Developer told for a third time that it cannot build houses in Chorley - yet
A bid to build over 160 homes in Euxton has been refused – for the third time in as many years.
Developer Gladman first failed to secure planning permission for the proposed 165-home site between School Lane and Pear Tree Lane in 2016 – and then lost an appeal against that decision a year later.
The company submitted revised plans to Chorley Council earlier this year for 180 properties on the site, claiming that the authority would need them in order to meet its government housing targets for the borough. Thirty per cent of the properties were proposed to be in the “affirdable” bracket.
The site is categorised as “safeguarded land”, meaning that it may be released for development in future, but does not form part of the current local plan which dictates where housing may be built.
The latest refusal of permission was greeted with applause by more than two dozen locals who had gathered in the town hall to hear the council’s planning committee discuss the proposal.
Objecting to the application, Euxton resident Philip Preston said that there was no need for more new houses in the village.
“140 houses – 30 per cent of them affordable – have just been completed at Pear Tree Grange, not more than 50m away from this proposed development,” he told the committee.
Local representatives also lined up to condemn the application.
“The ink is hardly dry on the applicant’s recent unsuccessful appeal against the refusal of their initial application – and yet members of this committee are being asked to set aside the local plan and grant planning permission for a major housing development,” Euxton parish councillor Aidy Riggott said.
Chorley councillor Danny Gee, speaking on behalf of four other members, added that residents were “extremely annoyed that this proposal has been brought back again”.
But Gladman claimed that the ongoing process to draw up a new joint local plan across Central Lancashire meant that the existing policy was out of date – removing the safeguarded status of the land. In that case, the starting point for planners should be in favour of granting permission, unless the proposal would cause significant “adverse impacts”.

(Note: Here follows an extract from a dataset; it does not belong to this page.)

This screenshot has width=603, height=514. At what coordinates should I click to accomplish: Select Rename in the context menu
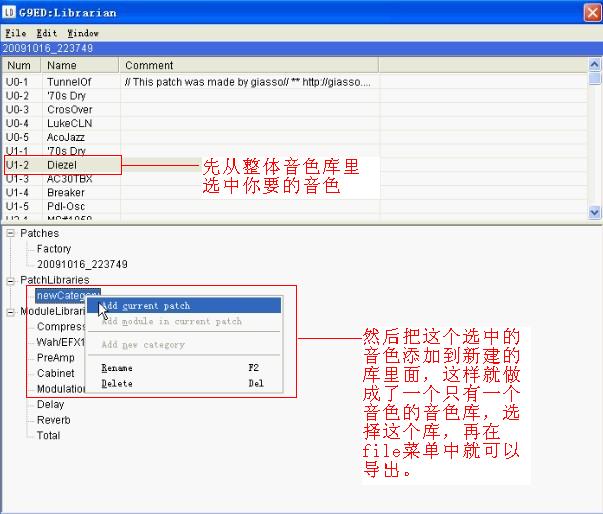pos(117,368)
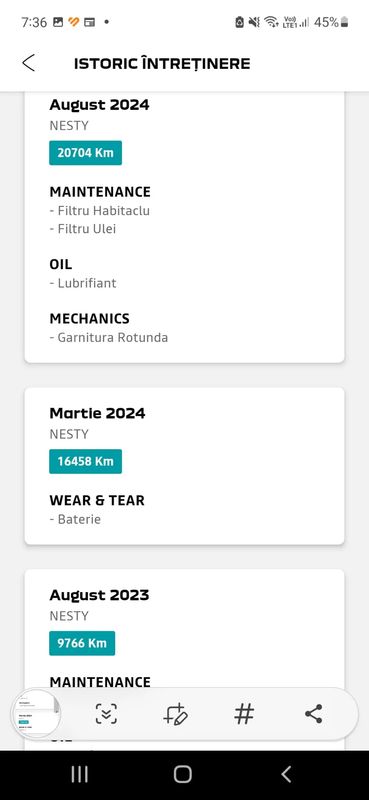Tap the Garnitura Rotunda item

pyautogui.click(x=109, y=337)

“The question is whether there is any harm that would significantly outweigh the benefits of the proposed development – chiefly the provision of…housing on a site which is already earmarked for future development, but also provision of open space, considerable economic benefits and contribution of almost £1m towards local primary school [places],” said Chris Lee, planning manager at Gladman.
But council officers said that the authority was compliant with the government requirement to demonstrate a five-year supply of land for housing – and that its policies were up-to-date.
“You’ve got to admire the applicant’s persistence – but that’s about all you can admire,” said committee member Alistair Morwood.
The application was unanimously opposed by the committee.